The configuration sub-system 13 can also include a system controller 212 that can communicate with and control all components of the configuration sub-system 13 in the telecommunication system 10. The base station router 112 can communicate with the system controller 212 via the controller interface 210. The sector matrix 114 can communicate with the system controller 212 via the controller interface 218. Non-limiting examples of a controller interface can include a modem or Ethernet interface. The system controller 212 can configure the components of the configuration sub-system 13. An example of a system controller 212 is a Peripheral Interface Controller (“PIC”). The system controller 212 can communicate with components of the configuration sub-system 13 disposed elsewhere in the telecommunication system 10 (e.g., in the optical transceivers, the remote antenna units, etc.) via a control path. The control path can be any communication medium suitable for wired or wireless communication between components of the configuration sub-system 13. Non-limiting examples of a suitable communication medium include copper wire (such as a coaxial cable), optical fiber, and microwave or optical link. The system controller 212 can configure components of the configuration sub-system 13 using control signals communicated via the control path.
The duplexing module 202 can provide a common port connecting the downlink path 14 and uplink path 16. Duplexing module 202 can include, for example, one or more splitter-combiners or duplexers. The duplexing module 202 can receive signals from a base station and split the downlink signals to be transmitted from the uplink signals to be provided to the base station. The duplexing module 202 can provide downlink signals to downlink path 14. The duplexing module 202 can receive uplink signals from the conditioning module 204.
The conditioning module 204 can condition downlink signals received from a base station and uplink signals provided to a base station. Conditioning signals received from base stations can include adjusting power levels of the signals such that a telecommunication system can communicate the signals with different coverage zones. For example, conditioning downlink signals can include attenuating the power of downlink signals received from one or more of the base stations 12 a-n. Conditioning uplink signals can include amplifying or attenuating the power of uplink signals provided to one or more of the base stations 12 a-n. The conditioning module 204 can include one or more attenuators and/or one or more amplifiers. Conditioning downlink signals and/or uplink signals can provide an auto-leveling feature for the configuration sub-system 13. In some aspects, signals may be de-duplexed or otherwise separated to provide separate signal paths for the downlink signals and uplink signals communicated via the DAS or other telecommunication system.
The base station router 112 can also include the identification signal module 216. The identification signal module 216 can be disposed in one or more devices in the telecommunication system 10. The identification signal module 305 is coupled to the downlink path 14 via low/high path filter 224 a and coupled to the uplink path 16 via low/high path filter 224 b. The identification signal module 216 can be disposed in one or more of the base station routers 112 a-n, as depicted in FIG. 3. In additional or alternative aspects, identification signal modules can be disposed in one or more of the optical transceivers 118 a-d, as described below with respect to FIG. 4. The processor 208 can configure the identification signal module 216 to add an identification signal to each unique signal communicated via the telecommunication system 10, such as (but not limited to) unique downlink signals received from each base station or unique uplink signals communicated via each optical transceiver.

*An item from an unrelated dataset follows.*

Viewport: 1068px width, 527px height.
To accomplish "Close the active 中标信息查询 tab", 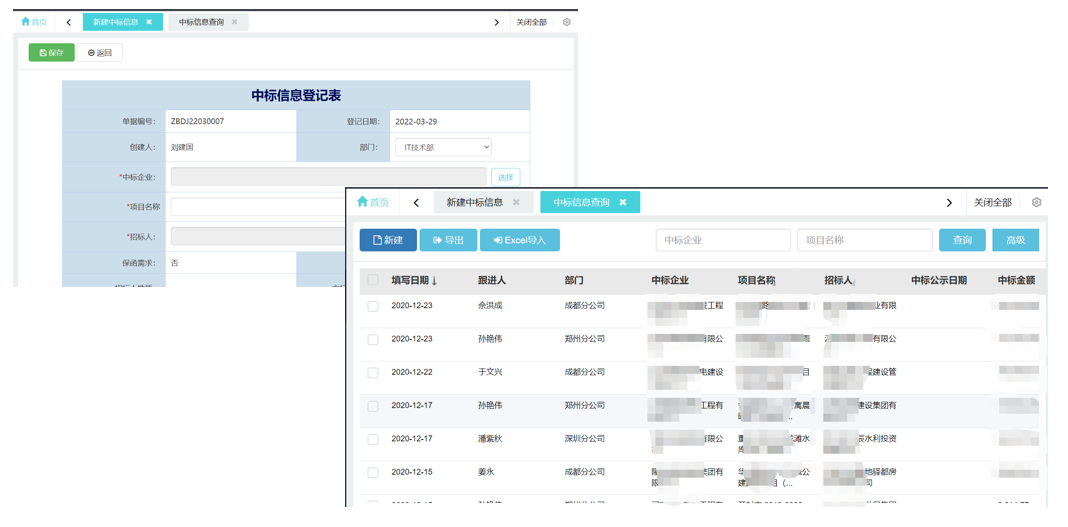I will tap(622, 202).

In some aspects, the identification signal module 216 can include a signal generator and combiner, such as (but not limited to) a summer, for generating the identification signal and combining the identification signal with downlink signals traversing the downlink path 14. In some aspects, the identification signal can be a tone having a low frequency, such as 1-5 kHz. In other aspects, the identification signal can be encoded and transmitted at a frequency not used by any operator communicating signals via the telecommunication system 10. The identification signal can identify that a downlink signal was provided to a downlink path from the specific base station router 112. For example, an identification signal can include a unique hardware identifier for a base station router 112 generating the identification signal.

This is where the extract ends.